Copy out the lines from the one with "Where should I click to: Select" up to and including the one with "Action: pos(111,557)", reproducing them without any change.

┌──

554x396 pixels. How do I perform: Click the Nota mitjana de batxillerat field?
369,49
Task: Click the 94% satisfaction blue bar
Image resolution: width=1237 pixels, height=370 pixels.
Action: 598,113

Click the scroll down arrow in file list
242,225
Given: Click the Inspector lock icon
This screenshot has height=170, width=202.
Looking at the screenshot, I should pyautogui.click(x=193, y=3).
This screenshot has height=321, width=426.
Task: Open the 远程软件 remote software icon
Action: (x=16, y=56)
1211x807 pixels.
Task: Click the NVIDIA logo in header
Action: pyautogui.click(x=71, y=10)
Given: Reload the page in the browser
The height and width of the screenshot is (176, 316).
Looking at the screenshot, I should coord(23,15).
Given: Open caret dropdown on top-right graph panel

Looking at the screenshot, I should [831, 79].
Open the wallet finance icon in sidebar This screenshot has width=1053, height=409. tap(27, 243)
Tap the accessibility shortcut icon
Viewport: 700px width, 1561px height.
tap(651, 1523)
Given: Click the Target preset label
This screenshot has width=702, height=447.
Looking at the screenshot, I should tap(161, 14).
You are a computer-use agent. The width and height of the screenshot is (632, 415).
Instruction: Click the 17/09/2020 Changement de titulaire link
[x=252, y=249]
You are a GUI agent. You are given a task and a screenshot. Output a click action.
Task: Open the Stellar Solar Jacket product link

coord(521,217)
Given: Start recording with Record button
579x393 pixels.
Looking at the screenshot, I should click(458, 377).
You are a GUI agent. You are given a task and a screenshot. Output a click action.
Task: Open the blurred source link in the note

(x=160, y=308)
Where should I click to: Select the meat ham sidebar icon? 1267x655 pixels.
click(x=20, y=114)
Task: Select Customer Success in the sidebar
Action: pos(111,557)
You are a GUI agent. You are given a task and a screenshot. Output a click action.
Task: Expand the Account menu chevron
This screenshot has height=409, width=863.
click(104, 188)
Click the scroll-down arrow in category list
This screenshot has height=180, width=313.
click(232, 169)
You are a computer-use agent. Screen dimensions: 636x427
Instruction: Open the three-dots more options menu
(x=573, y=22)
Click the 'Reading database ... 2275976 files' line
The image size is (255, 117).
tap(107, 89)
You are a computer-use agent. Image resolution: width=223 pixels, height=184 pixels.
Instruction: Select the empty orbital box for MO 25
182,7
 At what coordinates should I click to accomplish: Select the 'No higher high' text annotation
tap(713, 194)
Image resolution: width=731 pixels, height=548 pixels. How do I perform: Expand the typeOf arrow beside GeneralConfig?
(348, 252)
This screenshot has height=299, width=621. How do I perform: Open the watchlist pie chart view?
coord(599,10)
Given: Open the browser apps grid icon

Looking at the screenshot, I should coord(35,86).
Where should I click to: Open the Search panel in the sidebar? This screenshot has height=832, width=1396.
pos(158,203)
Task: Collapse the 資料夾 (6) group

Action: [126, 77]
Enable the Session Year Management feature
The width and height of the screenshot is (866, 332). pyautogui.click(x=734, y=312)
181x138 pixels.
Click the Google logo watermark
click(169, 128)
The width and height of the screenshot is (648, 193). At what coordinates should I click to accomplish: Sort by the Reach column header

└──

> **REPLY**
Where should I click to: Select the meat ham sidebar icon? 1267x655 pixels.
click(x=20, y=114)
Task: Select Customer Success in the sidebar
Action: pos(111,557)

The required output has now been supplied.